Show that a memory-free random variable has a Geometric distribution

Question

Let X be a discrete random variable that takes values in $\Bbb{N}$ . Show that if X is memory-free, then X∼ Geom (p) for some p.

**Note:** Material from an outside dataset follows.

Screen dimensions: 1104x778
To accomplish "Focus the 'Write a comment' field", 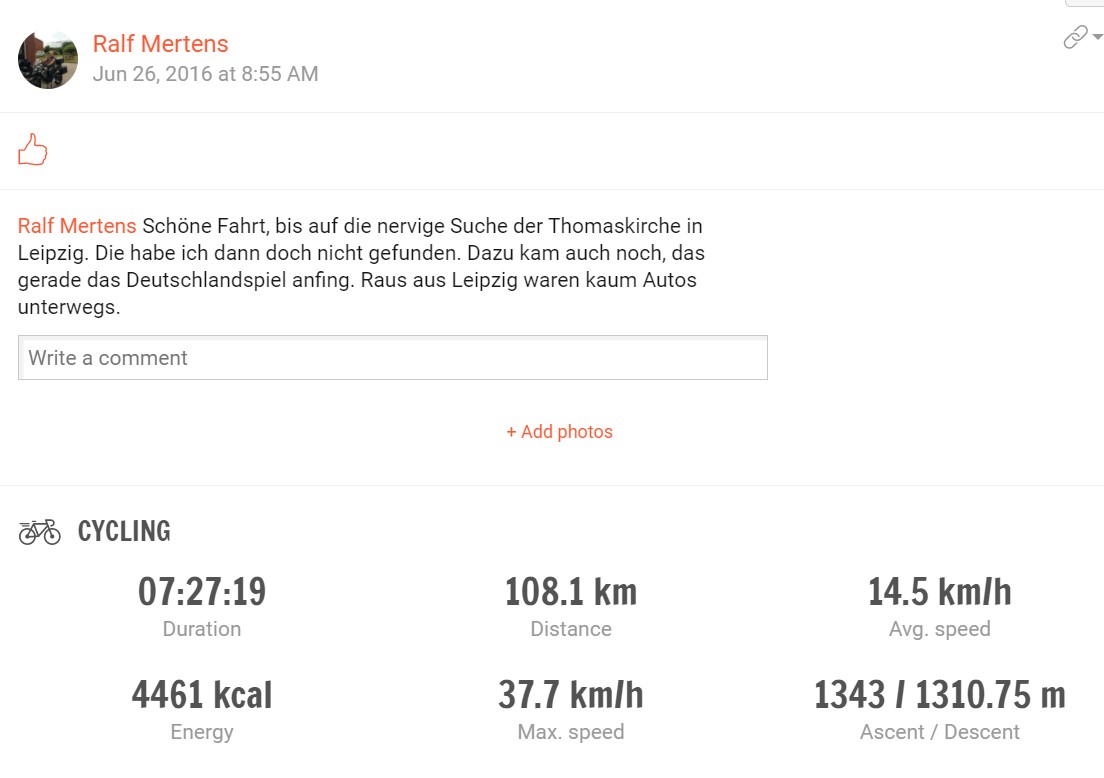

So far I'm trying to show that $Pr(X>t) = Pr(X>1)^t$ for all t ∈ $\Bbb{N}$, but I will appreciate some additional help.

Answer 1

By memeoryless on $\mathbb N$, I assume you mean something like $$\mathbb{P}(X=t+s | X\gt t) = \mathbb{P}(X=s)$$ for $s,t \in \mathbb{N}$ perhaps with some adjustment if you want to include $0$ in $\mathbb{N}$

Let's define $p=\mathbb{P}(X=1)$ and let $s=1$ so as to get $\mathbb{P}(X=t+1 | X\gt t) = p$

It is then a simple induction that $\mathbb{P}(X=t)= p(1-p)^{t-1}$ and $\mathbb{P}(X \gt t)= (1-p)^t = \mathbb{P}(X \gt 1)^t$

• clearly true for $t=1$ as $\mathbb{P}(X=1)= p$ and $\mathbb{P}(X \gt 1) = 1-p$
• if true for $t=n$, then $\mathbb{P}(X=n+1) =\mathbb{P}(X=n+1 | X\gt n) P(X \gt n) = p(1-p)^n$ so $\mathbb{P}(X \gt n+1) = \mathbb{P}(X \gt n) - \mathbb{P}(X=n+1) = (1-p)^n- p(1-p)^n = (1-p)^{n+1}$, i.e. true for $t=n+1$